Idade real em que o corpo entra na velhice. (Créditos: Shutterstock)
Descobrir a idade exata em que a velhice realmente começa no corpo humano sempre foi um desafio para a ciência e também para a forma como enxergamos o próprio envelhecimento. Afinal, idade cronológica nem sempre reflete o que acontece internamente no organismo.
Um estudo recente da Universidade de Stanford, publicado na revista científica Nature Medicine, traz uma nova perspectiva sobre esse tema e redefine os marcos do envelhecimento biológico. Liderada pelo pesquisador Tony Wyss-Coray, a pesquisa aponta que a transição para a velhice ocorre, em média, aos 78 anos, um dado que contraria conceitos tradicionais e abre caminho para novas interpretações sobre saúde, longevidade e qualidade de vida.

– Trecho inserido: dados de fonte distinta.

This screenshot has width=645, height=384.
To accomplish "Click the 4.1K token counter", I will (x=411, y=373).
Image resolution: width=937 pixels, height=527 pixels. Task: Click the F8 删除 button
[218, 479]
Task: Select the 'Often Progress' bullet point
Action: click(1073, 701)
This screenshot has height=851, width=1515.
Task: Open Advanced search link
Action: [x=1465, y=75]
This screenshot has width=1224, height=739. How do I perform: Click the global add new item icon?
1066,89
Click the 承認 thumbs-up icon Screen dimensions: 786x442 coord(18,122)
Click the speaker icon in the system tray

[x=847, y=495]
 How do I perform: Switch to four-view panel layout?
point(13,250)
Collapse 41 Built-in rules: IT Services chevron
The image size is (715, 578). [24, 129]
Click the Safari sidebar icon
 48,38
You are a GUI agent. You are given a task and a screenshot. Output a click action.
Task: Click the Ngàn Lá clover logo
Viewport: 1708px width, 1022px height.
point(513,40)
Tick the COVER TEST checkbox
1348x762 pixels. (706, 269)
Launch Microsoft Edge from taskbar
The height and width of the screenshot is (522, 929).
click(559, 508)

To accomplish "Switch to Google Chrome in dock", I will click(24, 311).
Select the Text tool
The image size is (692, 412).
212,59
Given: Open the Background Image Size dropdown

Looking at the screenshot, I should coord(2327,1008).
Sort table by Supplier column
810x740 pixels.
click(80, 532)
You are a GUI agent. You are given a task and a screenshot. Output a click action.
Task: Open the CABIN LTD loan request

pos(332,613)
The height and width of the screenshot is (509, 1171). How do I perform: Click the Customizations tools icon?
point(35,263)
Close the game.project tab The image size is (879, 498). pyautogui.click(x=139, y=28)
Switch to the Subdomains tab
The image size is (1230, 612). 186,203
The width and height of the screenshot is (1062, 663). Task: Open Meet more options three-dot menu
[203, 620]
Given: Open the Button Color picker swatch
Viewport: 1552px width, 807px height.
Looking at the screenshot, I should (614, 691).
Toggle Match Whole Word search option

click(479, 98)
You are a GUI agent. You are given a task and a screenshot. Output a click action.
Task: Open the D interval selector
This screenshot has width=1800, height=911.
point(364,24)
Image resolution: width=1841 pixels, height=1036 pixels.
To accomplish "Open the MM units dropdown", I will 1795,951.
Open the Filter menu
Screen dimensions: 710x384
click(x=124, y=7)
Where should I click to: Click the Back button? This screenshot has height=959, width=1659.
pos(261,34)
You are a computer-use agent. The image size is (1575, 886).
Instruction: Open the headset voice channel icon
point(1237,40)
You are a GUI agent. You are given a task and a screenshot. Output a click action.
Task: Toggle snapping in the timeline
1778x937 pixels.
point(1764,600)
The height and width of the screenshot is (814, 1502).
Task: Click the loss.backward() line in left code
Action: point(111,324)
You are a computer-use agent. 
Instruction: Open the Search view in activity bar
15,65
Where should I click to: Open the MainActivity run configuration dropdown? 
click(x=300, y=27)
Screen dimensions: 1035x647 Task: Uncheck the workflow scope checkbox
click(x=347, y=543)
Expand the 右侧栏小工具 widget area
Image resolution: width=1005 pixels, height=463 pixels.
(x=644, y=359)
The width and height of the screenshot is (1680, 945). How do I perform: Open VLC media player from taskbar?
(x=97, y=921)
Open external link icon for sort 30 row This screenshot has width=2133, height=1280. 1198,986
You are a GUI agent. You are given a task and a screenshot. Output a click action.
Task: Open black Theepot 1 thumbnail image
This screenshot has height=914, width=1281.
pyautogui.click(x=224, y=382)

O que a ciência revela sobre as fases do envelhecimento
Para chegar a essa conclusão, os cientistas analisaram milhares de amostras celulares e observaram como as proteínas no sangue se comportam ao longo da vida. A pesquisa identificou que o curso da vida humana pode ser dividido em três grandes ciclos biológicos, definidos justamente por mudanças nessas proteínas. Antes da velhice propriamente dita, o corpo atravessa duas etapas importantes: a idade adulta e a maturidade tardia.
A fase adulta se estende aproximadamente dos 34 aos 60 anos. Nesse período, começam a surgir os primeiros sinais de declínio físico, marcando o fim da juventude biológica. Já entre os 60 e os 78 anos ocorre a maturidade tardia, quando alterações mais evidentes nos níveis de proteínas passam a impactar diretamente a saúde e o funcionamento do organismo. Essas transformações não acontecem de forma linear; em determinados momentos, há variações abruptas que aceleram ou intensificam mudanças físicas.
Sinais biológicos que indicam o avanço da idade
Além da idade no calendário, o envelhecimento também se manifesta por indicadores biológicos. Entre os principais sinais estão alterações no padrão de sono, redução da audição e da visão, além da perda gradual de massa muscular. Todos esses fatores estão relacionados a mudanças internas no metabolismo e na produção de proteínas, que afetam diretamente a capacidade de regeneração do corpo.
Essas descobertas reforçam que envelhecer não é apenas uma questão de tempo, mas de processos biológicos complexos que evoluem de maneira diferente em cada indivíduo.